Experts think Beijing will have to step in with a bailout as officials try to prevent an already-slowing economy from deteriorating further.

“To avoid major local dislocations or damage to overall economic recovery, the government is, in our view, still highly likely to intervene to support strategically important state-owned companies and prevent defaults that would trigger localized financial stress events,” said Yating Xu, principal economist at S&P Global Market Intelligence.

LGFVs have been a reliable financial instrument in China, and have allowed the construction of everything from apartment buildings to theme parks.

Then in 2020, the Chinese government started slowing down the property sector, whose ballooning levels of debt were worrying officials. The property market went into freefall, and developers slashed purchases of land, which local governments often rely upon to balance their books.
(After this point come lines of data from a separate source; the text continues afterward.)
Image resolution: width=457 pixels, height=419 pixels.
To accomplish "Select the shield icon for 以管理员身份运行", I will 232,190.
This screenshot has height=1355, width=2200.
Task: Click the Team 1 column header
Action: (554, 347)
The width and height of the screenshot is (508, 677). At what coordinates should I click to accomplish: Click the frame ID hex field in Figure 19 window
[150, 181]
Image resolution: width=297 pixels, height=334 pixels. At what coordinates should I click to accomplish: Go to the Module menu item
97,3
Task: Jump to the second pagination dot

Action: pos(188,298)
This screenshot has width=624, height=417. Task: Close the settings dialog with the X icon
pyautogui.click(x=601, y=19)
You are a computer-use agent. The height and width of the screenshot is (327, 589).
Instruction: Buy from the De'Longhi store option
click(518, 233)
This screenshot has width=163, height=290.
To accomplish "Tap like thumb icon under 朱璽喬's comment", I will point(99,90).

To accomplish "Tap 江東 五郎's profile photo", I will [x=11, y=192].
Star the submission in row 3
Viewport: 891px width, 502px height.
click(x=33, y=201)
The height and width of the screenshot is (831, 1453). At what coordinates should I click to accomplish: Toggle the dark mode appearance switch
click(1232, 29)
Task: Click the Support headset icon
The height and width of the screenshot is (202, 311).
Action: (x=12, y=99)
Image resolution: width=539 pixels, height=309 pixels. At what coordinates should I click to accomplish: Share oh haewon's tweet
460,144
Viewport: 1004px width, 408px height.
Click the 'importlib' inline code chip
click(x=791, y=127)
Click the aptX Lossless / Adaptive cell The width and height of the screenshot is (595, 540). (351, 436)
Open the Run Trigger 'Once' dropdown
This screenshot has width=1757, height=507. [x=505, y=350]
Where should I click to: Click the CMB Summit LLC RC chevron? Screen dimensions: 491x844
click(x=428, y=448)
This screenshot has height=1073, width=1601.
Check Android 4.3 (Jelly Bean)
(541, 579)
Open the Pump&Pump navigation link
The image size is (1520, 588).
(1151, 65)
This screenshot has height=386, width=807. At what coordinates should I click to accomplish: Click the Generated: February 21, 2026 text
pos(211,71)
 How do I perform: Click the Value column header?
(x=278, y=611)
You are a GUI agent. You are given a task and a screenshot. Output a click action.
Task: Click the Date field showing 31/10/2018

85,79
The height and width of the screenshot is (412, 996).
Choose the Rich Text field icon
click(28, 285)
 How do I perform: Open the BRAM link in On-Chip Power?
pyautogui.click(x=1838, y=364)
As municipal revenue began drying up, the ability to service LGFV debt weakened. 

So far, LGFV defaults have been rare and geographically concentrated in certain inland provinces, according to Tianlei Huang, research fellow at the Peterson Institute for International Economics

“But with zero-COVID and the property crisis continuing to unfold, this could spread to more localities,” he said. 

For now, Beijing isn’t keen on offering aid to local governments to resolve debt pitfalls, even though LGFVs usually enjoy an implicit guarantee on their debt obligations, Huang noted.

To avoid a full-scale financial crisis that spills over to China’s broader economy, S&P’s Xu believes government intervention is likely.

But China has a record of tolerating defaults and bankruptcies under President Xi as part of a long-term goal to increase the efficiency of state-owned companies. As recently as late 2020, China saw a string of defaults following the post-pandemic stimulus.

“Local government-backed bond defaults … would lead to further deterioration of financing environment and drive up financing cost in those risky areas,” Xu said.